(Beginning of PASSAGE SHOWN)
Yeast by Chris White
Author:Chris White
Language: eng
Format: epub, mobi
Publisher: Brewers Association
Published: 2010-06-12T16:00:00+00:00
What Is the Best Starter Size?
The most important thing to know about starter size is that the inoculation rate affects the rate of growth. In other words, the “pitching rate” of your starter has a big effect on the amount of new yeast cells you will see from any propagation. It is not the volume of the starter that is important, but how many cells you add in relation to that volume. Too high an inoculation rate, and you get very little growth. If you use too low an inoculation rate, then you are not really making a starter, you are fermenting beer. Just as the pitching rate affects growth in a batch of beer, which is important to beer flavor, it also affects growth in a starter, although flavor does not matter.
Ideally, you want to grow your yeast in a large enough volume of wort to ensure optimal yeast health and to get a decent amount of growth for your trouble. Olau Nielsen introduced the concept of yield factor, which is a measure of the cell growth versus the amount of extract (sugars) consumed (Nielsen, 2005). It is a useful number to compare the effectiveness of propagation methods.
Yield Factor = (millions/ml cells final → millions/ml cells initial) / gravity decrease °P
For example, if you inoculate a 1 liter starter with 100 billion cells, that is 100 million per milliliter. If that starter grows to 152 billion cells, you have 152 million per milliliter at the end. Beginning with 9 °P wort and ending with 2 °P of sugar after the starter is complete, means the yeast used up 7 °P of sugar.
(End of PASSAGE SHOWN)
> [WORK REQUEST A]
Summarize the passage on yeast starter size in two sentences.
> [WORK REQUEST B]
Reproduce the passage on yeast starter size word for word from "Yield Factor = (millions/ml" to "7 °P of sugar.".
> [WORK REQUEST C]
Carry on the passage on yeast starter size from its last sentence.
The lines that come next have no connection to the passage on yeast starter size.
(Beginning of PROVIDED DATA)
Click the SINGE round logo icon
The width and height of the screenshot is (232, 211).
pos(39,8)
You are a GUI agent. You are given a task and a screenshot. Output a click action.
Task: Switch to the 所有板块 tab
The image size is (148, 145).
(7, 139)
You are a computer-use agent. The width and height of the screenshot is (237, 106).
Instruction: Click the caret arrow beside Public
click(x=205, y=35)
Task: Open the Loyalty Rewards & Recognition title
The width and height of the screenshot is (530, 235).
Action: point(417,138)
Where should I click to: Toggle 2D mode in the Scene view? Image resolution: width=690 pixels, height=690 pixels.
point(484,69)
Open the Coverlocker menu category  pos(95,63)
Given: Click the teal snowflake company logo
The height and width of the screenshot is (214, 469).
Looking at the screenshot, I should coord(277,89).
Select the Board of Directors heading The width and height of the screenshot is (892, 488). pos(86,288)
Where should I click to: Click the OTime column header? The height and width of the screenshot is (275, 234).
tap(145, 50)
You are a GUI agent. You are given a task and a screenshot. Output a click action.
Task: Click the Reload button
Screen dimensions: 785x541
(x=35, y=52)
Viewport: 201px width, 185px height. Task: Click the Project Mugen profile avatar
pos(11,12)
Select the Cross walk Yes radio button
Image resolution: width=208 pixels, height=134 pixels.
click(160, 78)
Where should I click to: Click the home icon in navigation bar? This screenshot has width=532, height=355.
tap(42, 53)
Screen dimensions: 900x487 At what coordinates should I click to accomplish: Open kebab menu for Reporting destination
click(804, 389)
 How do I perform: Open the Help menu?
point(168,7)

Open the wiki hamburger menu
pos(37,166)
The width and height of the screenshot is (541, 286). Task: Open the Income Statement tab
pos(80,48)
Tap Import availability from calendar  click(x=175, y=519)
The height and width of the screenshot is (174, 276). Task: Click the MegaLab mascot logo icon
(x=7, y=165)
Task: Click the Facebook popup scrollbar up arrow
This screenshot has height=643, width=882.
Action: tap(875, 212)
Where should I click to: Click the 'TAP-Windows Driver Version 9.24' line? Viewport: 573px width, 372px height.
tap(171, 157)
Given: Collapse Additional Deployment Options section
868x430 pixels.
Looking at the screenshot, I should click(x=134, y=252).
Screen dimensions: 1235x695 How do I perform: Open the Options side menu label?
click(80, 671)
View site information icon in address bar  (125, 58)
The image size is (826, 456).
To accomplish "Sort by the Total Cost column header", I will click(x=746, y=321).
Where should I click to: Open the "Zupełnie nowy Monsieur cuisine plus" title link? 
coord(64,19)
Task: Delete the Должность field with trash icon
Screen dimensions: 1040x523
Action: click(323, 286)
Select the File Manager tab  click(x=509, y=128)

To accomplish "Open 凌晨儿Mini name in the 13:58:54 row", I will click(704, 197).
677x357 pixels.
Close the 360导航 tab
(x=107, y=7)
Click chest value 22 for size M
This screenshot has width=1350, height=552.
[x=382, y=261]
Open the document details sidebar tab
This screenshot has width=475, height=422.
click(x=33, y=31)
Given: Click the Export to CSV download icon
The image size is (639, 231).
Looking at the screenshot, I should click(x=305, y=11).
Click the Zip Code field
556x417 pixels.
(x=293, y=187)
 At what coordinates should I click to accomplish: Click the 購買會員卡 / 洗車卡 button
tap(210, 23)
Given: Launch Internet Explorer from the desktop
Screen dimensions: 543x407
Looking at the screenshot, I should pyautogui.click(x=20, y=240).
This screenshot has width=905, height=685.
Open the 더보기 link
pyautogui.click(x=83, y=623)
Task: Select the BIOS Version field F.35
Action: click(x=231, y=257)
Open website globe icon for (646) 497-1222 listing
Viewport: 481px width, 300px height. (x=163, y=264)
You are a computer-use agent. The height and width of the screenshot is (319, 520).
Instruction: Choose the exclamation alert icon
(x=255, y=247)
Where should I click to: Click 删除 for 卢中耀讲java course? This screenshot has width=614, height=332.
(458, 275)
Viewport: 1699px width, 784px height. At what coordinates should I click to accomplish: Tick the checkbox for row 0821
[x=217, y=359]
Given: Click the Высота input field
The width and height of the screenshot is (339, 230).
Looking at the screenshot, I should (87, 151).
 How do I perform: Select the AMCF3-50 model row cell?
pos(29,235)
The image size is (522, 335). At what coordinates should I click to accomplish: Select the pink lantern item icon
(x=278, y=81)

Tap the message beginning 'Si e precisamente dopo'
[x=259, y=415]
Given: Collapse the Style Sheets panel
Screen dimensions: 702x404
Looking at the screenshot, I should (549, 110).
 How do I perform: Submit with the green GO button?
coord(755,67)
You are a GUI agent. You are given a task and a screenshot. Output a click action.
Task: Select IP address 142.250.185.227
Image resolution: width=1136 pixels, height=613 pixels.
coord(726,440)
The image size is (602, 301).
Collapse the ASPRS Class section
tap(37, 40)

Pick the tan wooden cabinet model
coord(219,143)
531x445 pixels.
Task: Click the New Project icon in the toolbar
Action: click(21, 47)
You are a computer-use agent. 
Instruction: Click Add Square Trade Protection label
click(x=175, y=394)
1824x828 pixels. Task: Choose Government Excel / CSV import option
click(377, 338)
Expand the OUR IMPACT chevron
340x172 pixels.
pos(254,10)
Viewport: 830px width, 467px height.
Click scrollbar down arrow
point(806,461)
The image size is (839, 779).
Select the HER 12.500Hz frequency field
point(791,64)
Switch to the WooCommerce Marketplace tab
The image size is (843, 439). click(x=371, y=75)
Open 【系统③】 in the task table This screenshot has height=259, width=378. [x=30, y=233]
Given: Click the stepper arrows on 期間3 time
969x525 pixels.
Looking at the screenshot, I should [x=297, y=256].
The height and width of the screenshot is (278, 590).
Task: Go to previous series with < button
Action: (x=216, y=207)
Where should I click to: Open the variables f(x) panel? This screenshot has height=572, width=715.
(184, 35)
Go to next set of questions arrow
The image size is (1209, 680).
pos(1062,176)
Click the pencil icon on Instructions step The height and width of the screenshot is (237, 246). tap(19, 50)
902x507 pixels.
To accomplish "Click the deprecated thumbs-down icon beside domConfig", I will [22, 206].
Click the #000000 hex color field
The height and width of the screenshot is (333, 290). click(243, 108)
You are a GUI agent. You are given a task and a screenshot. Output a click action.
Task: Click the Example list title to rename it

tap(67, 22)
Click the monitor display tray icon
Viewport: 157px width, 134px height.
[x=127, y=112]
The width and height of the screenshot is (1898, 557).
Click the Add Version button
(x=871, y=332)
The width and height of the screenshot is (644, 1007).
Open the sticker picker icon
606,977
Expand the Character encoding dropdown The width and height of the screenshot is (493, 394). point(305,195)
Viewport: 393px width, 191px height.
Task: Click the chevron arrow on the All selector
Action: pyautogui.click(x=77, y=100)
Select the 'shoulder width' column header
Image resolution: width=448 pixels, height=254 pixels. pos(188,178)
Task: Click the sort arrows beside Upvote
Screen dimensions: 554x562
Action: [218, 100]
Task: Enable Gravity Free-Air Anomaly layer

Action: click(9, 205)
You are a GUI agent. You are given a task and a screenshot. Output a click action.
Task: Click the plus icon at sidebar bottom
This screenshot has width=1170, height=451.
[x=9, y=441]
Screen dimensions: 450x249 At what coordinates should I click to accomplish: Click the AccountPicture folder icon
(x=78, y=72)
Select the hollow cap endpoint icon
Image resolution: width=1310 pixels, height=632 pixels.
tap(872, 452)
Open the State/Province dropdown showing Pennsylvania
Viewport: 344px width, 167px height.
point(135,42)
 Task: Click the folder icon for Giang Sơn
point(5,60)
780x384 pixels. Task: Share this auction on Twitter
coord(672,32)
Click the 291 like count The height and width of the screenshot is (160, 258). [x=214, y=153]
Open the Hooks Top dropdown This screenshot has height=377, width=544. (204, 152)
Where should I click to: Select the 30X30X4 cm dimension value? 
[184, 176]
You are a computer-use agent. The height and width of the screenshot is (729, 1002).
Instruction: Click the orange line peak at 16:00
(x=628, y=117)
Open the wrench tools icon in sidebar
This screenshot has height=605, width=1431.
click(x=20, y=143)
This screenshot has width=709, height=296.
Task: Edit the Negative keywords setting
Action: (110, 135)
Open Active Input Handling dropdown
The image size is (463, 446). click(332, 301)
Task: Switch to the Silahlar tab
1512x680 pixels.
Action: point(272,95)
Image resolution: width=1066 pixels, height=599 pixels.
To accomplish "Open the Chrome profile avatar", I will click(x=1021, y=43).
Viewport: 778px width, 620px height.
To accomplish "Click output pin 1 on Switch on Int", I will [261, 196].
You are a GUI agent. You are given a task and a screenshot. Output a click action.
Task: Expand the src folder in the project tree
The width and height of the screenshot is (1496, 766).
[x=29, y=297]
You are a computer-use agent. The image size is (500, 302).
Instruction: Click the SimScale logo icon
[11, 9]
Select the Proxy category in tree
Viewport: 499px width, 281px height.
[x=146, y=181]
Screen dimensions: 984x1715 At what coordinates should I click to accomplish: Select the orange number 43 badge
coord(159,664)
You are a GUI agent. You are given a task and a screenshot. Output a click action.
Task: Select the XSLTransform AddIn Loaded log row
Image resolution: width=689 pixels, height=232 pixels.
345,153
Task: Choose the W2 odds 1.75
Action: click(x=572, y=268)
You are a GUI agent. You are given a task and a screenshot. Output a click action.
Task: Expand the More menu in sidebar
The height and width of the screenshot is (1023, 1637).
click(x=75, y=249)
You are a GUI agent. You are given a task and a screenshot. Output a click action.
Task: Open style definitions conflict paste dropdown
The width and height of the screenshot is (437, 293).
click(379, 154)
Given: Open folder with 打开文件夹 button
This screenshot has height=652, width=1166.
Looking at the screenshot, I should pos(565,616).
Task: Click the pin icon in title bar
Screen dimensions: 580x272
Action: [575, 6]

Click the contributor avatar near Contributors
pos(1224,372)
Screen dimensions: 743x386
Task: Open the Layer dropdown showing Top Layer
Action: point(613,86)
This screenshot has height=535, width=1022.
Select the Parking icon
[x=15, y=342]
(End of PROVIDED DATA)
> [RESULT A]
Growth in a starter depends on the inoculation rate, meaning how many cells are added relative to the volume rather than the volume itself: too high a rate yields very little growth, while too low a rate amounts to fermenting beer rather than making a starter. Olau Nielsen's yield factor, which measures cell growth against the sugars consumed, is a useful way to compare the effectiveness of propagation methods.

> [RESULT B]
Yield Factor = (millions/ml cells final → millions/ml cells initial) / gravity decrease °P
For example, if you inoculate a 1 liter starter with 100 billion cells, that is 100 million per milliliter. If that starter grows to 152 billion cells, you have 152 million per milliliter at the end. Beginning with 9 °P wort and ending with 2 °P of sugar after the starter is complete, means the yeast used up 7 °P of sugar.

> [RESULT C]
Yield Factor = (152 – 100) / 7 = 7.4
The more efficiently the yeast grows, the higher the yield factor. A yield factor greater than twenty indicates aerobic growth, and a number less than that is typical of anaerobic fermentation. Most homebrewers making starters never attain that level of growth. It requires very precise control of sugars and oxygen throughout the cycle to achieve such high growth rates. Not to worry, on a homebrew or small brewery scale, it is not critical to get every bit of growth possible. Yeast health and keeping the culture pure is far more important. However, it is useful to understand at what point you are not growing much yeast, at what point you are maximizing your growth, and at what point you are really just making beer.
One factor that makes it difficult for homebrewers to get a good yield is that they are often making a starter from a large population of yeast. The average liquid yeast package for homebrewers has about 100 billion cells. With that sort of culture, you need a large starter to get substantial growth.
We ran experiments using 100 billion cells of White Labs WLP001 in different starter sizes. We used vessels of the same material and height-to-width ratio for each starter. We added no supplemental oxygen or agitation of the starter, and all were at the same temperature of 70° F (21° C) and a specific gravity of 1.